◆ Stored data entries:
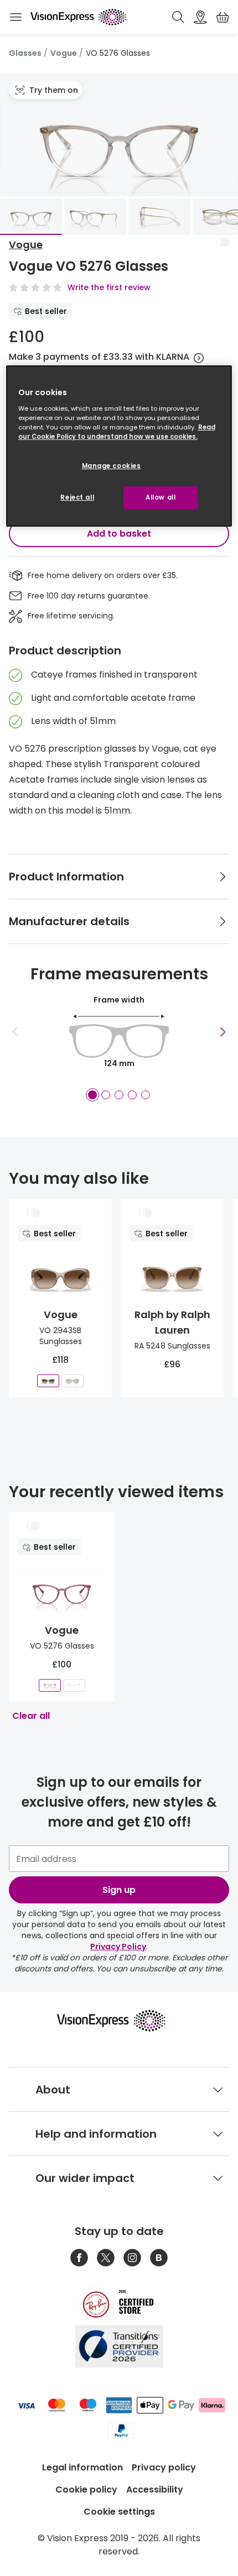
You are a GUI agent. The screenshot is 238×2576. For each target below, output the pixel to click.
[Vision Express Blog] (159, 2258)
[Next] (222, 1032)
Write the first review (109, 287)
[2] (105, 1094)
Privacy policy (164, 2467)
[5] (145, 1094)
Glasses (25, 53)
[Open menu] (15, 17)
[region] (119, 446)
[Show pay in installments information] (199, 358)
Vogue (63, 53)
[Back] (15, 1032)
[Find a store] (200, 17)
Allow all (160, 497)
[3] (119, 1094)
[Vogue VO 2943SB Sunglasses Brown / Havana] (72, 1380)
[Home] (78, 17)
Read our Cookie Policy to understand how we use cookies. (116, 432)
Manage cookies (111, 465)
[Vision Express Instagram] (132, 2258)
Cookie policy (86, 2489)
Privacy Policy (118, 1946)
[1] (92, 1094)
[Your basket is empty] (222, 17)
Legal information (82, 2467)
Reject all (77, 497)
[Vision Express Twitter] (106, 2258)
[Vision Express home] (119, 2020)
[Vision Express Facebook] (79, 2258)
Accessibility (154, 2489)
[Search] (178, 17)
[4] (132, 1094)
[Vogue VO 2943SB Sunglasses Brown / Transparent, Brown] (48, 1380)
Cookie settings (119, 2511)
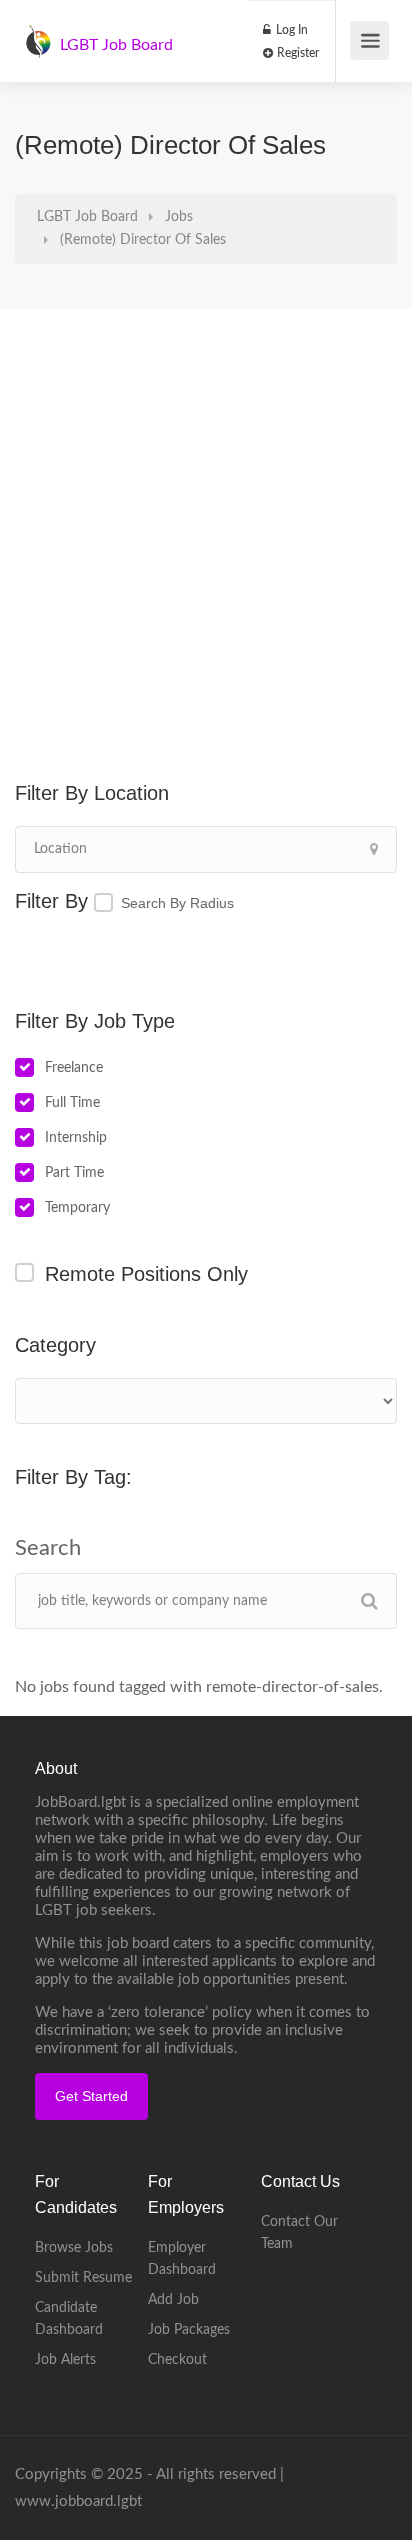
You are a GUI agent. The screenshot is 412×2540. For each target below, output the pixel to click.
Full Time (72, 1103)
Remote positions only (146, 1274)
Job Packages (189, 2330)
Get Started (91, 2096)
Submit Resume (83, 2278)
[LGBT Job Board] (38, 31)
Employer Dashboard (182, 2259)
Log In (290, 30)
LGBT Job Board (116, 45)
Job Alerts (65, 2360)
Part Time (74, 1173)
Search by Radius (177, 903)
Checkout (177, 2360)
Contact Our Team (299, 2233)
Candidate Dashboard (69, 2319)
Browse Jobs (74, 2248)
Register (296, 53)
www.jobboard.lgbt (78, 2501)
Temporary (77, 1208)
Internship (76, 1138)
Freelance (74, 1068)
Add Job (173, 2300)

◆ What is expected: Word for word, retype all of the data above, but include no pictures.

◆ Solution to this problem:
You are a GUI agent. The screenshot is 238×2576. For each target below, output the pixel to click.
[Vision Express Blog] (159, 2258)
[Next] (222, 1032)
Write the first review (109, 287)
[2] (105, 1094)
Privacy policy (164, 2467)
[5] (145, 1094)
Glasses (25, 53)
[Open menu] (15, 17)
[region] (119, 446)
[Show pay in installments information] (199, 358)
Vogue (63, 53)
[Back] (15, 1032)
[Find a store] (200, 17)
Allow all (160, 497)
[3] (119, 1094)
[Vogue VO 2943SB Sunglasses Brown / Havana] (72, 1380)
[Home] (78, 17)
Read our Cookie Policy to understand how we use cookies. (116, 432)
Manage cookies (111, 465)
[Vision Express Instagram] (132, 2258)
Cookie policy (86, 2489)
Privacy Policy (118, 1946)
[1] (92, 1094)
[Your basket is empty] (222, 17)
Legal information (82, 2467)
Reject all (77, 497)
[Vision Express Twitter] (106, 2258)
[Vision Express home] (119, 2020)
[Vision Express Facebook] (79, 2258)
Accessibility (154, 2489)
[Search] (178, 17)
[4] (132, 1094)
[Vogue VO 2943SB Sunglasses Brown / Transparent, Brown] (48, 1380)
Cookie settings (119, 2511)
You are a GUI agent. The screenshot is 412×2540. For each target below, output the pixel to click.
Full Time (72, 1103)
Remote positions only (146, 1274)
Job Packages (189, 2330)
Get Started (91, 2096)
Submit Resume (83, 2278)
[LGBT Job Board] (38, 31)
Employer Dashboard (182, 2259)
Log In (290, 30)
LGBT Job Board (116, 45)
Job Alerts (65, 2360)
Part Time (74, 1173)
Search by Radius (177, 903)
Checkout (177, 2360)
Contact Our Team (299, 2233)
Candidate Dashboard (69, 2319)
Browse Jobs (74, 2248)
Register (296, 53)
www.jobboard.lgbt (78, 2501)
Temporary (77, 1208)
Internship (76, 1138)
Freelance (74, 1068)
Add Job (173, 2300)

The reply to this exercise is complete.